Directions :: Taking the line with "The height and width of the screenshot is (948, 892)." as the first and the line with "Task: Toggle selection" as the last, set down exactly every line in that range from the entries below, and no more.

Stored data ::
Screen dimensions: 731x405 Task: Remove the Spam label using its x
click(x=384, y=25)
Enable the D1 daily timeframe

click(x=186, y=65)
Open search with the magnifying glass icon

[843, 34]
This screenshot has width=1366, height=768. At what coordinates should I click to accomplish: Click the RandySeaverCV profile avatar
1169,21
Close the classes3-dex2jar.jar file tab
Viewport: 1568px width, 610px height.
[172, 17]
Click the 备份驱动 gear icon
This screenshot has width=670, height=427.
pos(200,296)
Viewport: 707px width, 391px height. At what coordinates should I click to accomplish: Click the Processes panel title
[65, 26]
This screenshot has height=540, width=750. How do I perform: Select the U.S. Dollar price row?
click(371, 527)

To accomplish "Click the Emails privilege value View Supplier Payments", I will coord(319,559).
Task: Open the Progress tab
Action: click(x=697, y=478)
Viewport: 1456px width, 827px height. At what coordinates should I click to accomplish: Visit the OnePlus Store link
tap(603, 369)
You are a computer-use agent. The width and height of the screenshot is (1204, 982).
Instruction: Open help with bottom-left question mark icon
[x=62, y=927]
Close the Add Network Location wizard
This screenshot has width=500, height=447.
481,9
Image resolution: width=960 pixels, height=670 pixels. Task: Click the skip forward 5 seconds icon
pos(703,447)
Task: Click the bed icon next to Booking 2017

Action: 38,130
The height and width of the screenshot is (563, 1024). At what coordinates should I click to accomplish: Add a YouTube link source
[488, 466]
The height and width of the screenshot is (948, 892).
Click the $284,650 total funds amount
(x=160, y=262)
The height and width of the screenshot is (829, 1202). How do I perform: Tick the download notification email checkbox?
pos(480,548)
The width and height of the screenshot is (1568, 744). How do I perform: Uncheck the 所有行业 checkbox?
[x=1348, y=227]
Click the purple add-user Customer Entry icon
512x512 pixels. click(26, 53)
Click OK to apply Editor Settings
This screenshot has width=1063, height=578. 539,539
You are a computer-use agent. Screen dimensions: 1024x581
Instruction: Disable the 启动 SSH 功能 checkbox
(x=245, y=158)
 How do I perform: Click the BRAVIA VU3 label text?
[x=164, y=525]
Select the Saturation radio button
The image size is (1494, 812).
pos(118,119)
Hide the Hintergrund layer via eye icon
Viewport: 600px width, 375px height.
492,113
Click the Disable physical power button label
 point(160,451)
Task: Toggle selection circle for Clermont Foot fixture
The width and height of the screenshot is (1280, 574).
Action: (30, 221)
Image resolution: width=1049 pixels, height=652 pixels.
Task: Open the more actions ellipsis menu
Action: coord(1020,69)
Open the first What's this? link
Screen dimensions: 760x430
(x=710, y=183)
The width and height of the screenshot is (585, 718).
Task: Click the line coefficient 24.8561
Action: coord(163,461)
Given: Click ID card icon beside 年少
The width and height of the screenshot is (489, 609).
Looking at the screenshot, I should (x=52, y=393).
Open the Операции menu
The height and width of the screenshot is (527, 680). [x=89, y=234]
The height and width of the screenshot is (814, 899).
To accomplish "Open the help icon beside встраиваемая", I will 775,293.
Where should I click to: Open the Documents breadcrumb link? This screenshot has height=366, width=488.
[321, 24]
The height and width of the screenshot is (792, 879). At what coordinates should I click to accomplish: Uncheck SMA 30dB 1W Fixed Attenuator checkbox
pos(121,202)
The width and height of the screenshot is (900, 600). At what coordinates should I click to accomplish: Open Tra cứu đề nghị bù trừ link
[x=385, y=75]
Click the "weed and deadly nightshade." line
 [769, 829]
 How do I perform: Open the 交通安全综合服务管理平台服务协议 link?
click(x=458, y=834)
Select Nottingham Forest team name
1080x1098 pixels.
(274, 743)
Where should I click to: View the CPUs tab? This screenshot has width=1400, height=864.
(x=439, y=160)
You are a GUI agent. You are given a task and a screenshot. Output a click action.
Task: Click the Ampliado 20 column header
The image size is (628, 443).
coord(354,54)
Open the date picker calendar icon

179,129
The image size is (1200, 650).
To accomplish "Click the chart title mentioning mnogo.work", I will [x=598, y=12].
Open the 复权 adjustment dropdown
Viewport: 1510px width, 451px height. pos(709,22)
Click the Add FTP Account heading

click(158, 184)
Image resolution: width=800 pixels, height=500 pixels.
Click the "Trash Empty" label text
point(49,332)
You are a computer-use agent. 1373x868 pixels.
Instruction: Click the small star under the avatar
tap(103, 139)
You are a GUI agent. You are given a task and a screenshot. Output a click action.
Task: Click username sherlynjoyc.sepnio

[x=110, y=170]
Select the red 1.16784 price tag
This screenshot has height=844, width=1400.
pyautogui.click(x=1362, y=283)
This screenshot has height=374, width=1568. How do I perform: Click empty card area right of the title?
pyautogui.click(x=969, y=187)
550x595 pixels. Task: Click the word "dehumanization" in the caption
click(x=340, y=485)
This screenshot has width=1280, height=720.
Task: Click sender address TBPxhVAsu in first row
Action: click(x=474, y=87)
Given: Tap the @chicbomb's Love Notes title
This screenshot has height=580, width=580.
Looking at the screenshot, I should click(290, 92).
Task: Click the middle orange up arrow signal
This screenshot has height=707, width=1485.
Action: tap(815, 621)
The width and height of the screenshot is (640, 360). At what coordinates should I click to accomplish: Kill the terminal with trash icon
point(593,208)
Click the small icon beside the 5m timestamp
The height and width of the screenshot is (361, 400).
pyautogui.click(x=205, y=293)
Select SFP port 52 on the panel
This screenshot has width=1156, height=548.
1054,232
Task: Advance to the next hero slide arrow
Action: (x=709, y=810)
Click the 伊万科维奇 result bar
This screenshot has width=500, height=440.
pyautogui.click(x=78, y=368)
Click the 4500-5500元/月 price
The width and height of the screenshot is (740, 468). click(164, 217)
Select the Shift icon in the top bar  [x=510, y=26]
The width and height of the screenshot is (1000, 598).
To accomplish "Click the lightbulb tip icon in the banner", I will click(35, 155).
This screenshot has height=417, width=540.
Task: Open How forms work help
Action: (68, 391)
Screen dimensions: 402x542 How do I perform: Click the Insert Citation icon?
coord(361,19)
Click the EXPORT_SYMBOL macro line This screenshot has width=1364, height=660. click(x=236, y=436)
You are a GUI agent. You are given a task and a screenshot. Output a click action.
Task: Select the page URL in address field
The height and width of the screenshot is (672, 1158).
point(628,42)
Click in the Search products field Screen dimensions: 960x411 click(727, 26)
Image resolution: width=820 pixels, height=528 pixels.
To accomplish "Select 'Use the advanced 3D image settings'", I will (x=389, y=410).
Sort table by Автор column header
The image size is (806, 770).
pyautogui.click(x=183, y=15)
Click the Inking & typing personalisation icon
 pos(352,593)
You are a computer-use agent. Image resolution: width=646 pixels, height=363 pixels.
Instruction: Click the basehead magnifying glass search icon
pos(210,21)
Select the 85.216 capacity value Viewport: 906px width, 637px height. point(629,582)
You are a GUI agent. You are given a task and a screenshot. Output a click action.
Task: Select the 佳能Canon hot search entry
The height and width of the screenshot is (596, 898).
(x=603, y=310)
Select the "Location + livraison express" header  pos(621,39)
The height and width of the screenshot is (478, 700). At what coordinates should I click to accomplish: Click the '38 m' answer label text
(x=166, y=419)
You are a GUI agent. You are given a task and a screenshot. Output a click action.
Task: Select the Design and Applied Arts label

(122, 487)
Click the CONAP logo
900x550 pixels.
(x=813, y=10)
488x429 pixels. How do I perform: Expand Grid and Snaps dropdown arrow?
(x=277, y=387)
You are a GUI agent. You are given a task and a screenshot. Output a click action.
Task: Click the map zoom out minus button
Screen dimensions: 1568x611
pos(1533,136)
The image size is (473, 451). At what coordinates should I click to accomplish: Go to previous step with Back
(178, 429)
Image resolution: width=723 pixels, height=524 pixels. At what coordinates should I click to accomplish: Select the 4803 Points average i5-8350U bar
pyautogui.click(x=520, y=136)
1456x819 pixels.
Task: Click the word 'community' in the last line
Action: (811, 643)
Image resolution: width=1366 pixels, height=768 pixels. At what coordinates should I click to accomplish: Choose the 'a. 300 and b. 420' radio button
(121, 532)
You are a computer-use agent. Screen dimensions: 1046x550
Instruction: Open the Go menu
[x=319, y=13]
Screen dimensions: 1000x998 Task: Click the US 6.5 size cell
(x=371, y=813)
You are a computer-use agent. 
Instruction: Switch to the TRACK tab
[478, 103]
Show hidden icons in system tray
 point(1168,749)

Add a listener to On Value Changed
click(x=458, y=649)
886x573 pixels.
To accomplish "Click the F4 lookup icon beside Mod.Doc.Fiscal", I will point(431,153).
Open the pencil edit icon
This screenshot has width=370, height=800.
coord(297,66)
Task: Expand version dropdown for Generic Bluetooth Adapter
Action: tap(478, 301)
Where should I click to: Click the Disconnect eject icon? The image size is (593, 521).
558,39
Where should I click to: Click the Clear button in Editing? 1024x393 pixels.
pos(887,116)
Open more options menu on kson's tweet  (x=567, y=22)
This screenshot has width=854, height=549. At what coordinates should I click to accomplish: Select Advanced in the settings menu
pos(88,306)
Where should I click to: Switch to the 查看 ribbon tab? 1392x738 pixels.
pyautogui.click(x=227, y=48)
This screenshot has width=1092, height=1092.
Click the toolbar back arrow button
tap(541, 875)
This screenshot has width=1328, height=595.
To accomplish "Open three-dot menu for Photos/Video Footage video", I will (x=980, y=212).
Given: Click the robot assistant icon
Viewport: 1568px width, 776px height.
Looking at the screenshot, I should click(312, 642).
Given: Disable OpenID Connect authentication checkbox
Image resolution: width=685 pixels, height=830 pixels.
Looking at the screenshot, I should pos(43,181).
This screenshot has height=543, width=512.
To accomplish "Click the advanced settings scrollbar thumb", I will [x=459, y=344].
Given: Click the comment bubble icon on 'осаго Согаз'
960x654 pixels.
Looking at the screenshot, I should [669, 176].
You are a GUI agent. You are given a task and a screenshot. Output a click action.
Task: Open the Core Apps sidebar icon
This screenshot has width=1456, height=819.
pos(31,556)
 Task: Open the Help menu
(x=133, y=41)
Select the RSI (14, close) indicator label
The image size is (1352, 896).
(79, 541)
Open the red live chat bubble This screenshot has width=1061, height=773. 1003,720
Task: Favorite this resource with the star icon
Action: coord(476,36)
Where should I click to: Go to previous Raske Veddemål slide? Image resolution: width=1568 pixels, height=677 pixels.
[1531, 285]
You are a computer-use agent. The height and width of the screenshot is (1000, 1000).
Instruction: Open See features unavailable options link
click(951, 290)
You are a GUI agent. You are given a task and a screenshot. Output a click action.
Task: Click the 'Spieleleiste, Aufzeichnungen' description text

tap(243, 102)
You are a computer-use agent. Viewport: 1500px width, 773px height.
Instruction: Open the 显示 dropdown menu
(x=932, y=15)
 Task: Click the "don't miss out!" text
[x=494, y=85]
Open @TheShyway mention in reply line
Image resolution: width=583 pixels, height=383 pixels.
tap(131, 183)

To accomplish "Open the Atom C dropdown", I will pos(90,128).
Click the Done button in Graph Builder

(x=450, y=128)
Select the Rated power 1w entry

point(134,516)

Solution ::
The height and width of the screenshot is (948, 892).
Click the $284,650 total funds amount
(x=160, y=262)
The height and width of the screenshot is (829, 1202). How do I perform: Tick the download notification email checkbox?
pos(480,548)
The width and height of the screenshot is (1568, 744). How do I perform: Uncheck the 所有行业 checkbox?
[x=1348, y=227]
Click the purple add-user Customer Entry icon
512x512 pixels. click(26, 53)
Click OK to apply Editor Settings
This screenshot has width=1063, height=578. 539,539
You are a computer-use agent. Screen dimensions: 1024x581
Instruction: Disable the 启动 SSH 功能 checkbox
(x=245, y=158)
 How do I perform: Click the BRAVIA VU3 label text?
[x=164, y=525]
Select the Saturation radio button
The image size is (1494, 812).
pos(118,119)
Hide the Hintergrund layer via eye icon
Viewport: 600px width, 375px height.
492,113
Click the Disable physical power button label
 point(160,451)
Task: Toggle selection circle for Clermont Foot fixture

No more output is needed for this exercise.